论文标题
Learn2sing 2.0:通过向歌唱老师学习,扩散和基于信息的目标扬声器SVS
Learn2Sing 2.0: Diffusion and Mutual Information-Based Target Speaker SVS by Learning from Singing Teacher
论文作者
论文摘要
为一个不擅长唱歌的人建立高质量的歌唱语料库是非平凡的,因此为这个人创建歌声合成器而具有挑战性。 Learn2sing致力于通过从他人记录的数据(即歌唱老师记录的数据中)学习来综合说话者的歌声,而无需他或她的歌声数据。拟议的Learn2sing 2.0首先,启发了音调是区分唱歌与说话语音的关键因素,首先生成初步的声学特征,并在电话级别中平均音高值,这使该过程训练此过程的不同样式(即说话或唱歌),除了分享相同的扬声器信息外。然后,以特定样式为条件,扩散解码器在推理阶段通过快速采样算法加速了扩散解码器,以逐渐恢复最终的声学特征。在培训期间,为了避免说话者嵌入和样式嵌入的信息混乱,使用相互信息来限制说话者嵌入和样式嵌入的学习。实验表明,所提出的方法能够为目标扬声器合成高质量的歌声,而无需使用10个解码步骤唱歌数据。

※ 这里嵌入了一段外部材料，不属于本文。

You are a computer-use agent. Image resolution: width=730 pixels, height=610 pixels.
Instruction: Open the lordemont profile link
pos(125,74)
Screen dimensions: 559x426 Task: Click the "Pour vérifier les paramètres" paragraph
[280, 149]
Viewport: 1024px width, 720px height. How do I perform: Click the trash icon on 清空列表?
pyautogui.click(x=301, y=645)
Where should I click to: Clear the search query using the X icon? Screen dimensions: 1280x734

Building a high-quality singing corpus for a person who is not good at singing is non-trivial, thus making it challenging to create a singing voice synthesizer for this person. Learn2Sing is dedicated to synthesizing the singing voice of a speaker without his or her singing data by learning from data recorded by others, i.e., the singing teacher. Inspired by the fact that pitch is the key style factor to distinguish singing from speaking voice, the proposed Learn2Sing 2.0 first generates the preliminary acoustic feature with averaged pitch value in the phone level, which allows the training of this process for different styles, i.e., speaking or singing, share same conditions except for the speaker information. Then, conditioned on the specific style, a diffusion decoder, which is accelerated by a fast sampling algorithm during the inference stage, is adopted to gradually restore the final acoustic feature. During the training, to avoid the information confusion of the speaker embedding and the style embedding, mutual information is employed to restrain the learning of speaker embedding and style embedding. Experiments show that the proposed approach is capable of synthesizing high-quality singing voice for the target speaker without singing data with 10 decoding steps.